Posted: August 21, 2008

Mapping the unique smell of skin cancer

(Nanowerk News) US researchers mapping the volatile chemicals emitted from skin cancers have found that the levels of just two compounds could differentiate diseased from healthy tissue. Identifying skin cancer's unique odour profile could eventually allow doctors to diagnose cancer quickly and easily by waving a handheld 'electronic nose' over a suspect area, they say.

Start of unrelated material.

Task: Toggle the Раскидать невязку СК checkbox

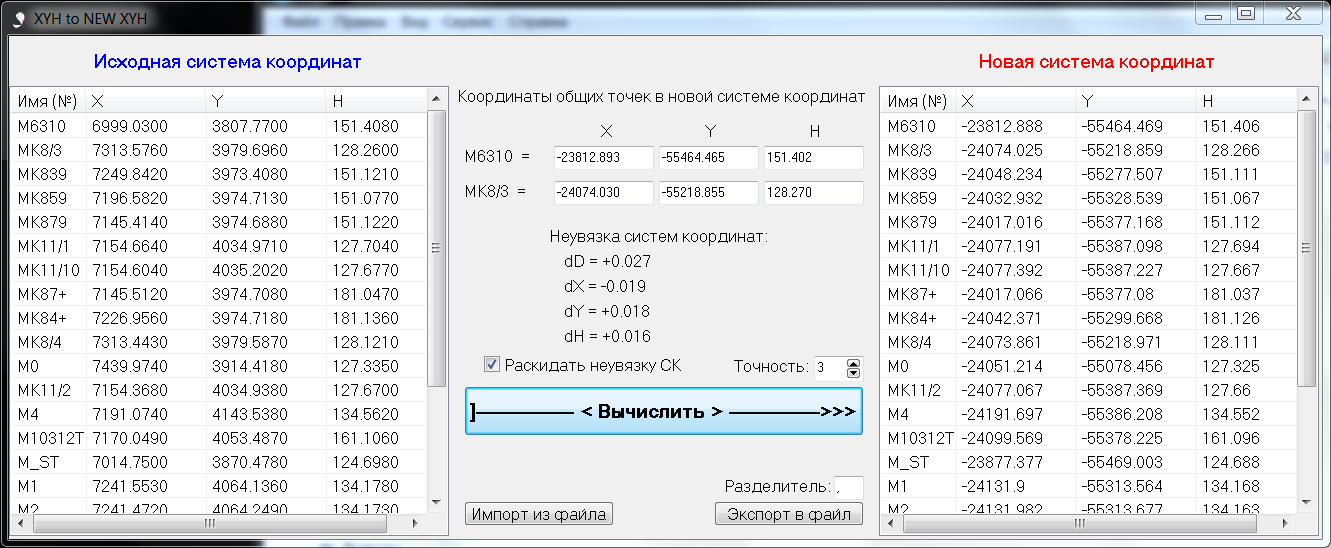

'A test that could be used in a doctor's surgery is still a few years away but with emerging nanosensor technology, it should be possible. But just being able to identify these two compounds is a huge step forward,' says Michelle Gallagher, a senior scientist at Rohm and Haas in Philadelphia, who carried out the work with lead researcher George Preti of the Monell Chemical Senses Center in Philadelphia, and coworkers.
Sampling skin odour from a subject's forearm
Sampling skin odour from a subject's forearm. (Image: Monell Chemical Senses Center, Philadelphia)
Gallagher, who presented the work at the American Chemical Society's Fall meeting in Philadelphia, says their research was inspired by work which has shown that dogs can be trained to identify skin cancers by sniffing exposed skin, and lung cancers by sniffing breath samples.
The team have recently published a profile of the compounds emitted from healthy skin (Analyses of volatile organic compounds from human skin). For the new study, they used two different methods to capture their samples: an absorbent wick dangling in a glass funnel cupped over the skin picked up low molecular weight volatiles, while the team extracted higher molecular weight compounds directly from the skin by dissolving them in an alcohol mixture.
When the researchers compared the odour profiles from the skin of 11 healthy subjects to 11 with skin cancer using gas chromatography/mass spectrometry (GC-MS), they found that the levels of dimethylsulfone in the air above skin cancers were significantly higher than normal, while 6-methyl-5-hepten-2-one concentrations were lower. Other volatile compounds may also change concentration between diseased and normal tissue, but the two the researchers picked out seemed sufficient to identify the cancers reliably.
Why the levels of these chemicals change in patients with skin cancer is still a mystery, however. 'We don't know the metabolic origin of these changes,' Gallagher says.
So far, the team have only looked at basal cell carcinoma - the most common skin cancer. They next plan to extend the work to look at all three types of the disease, including squamous cell cancer and melanoma - the deadliest form.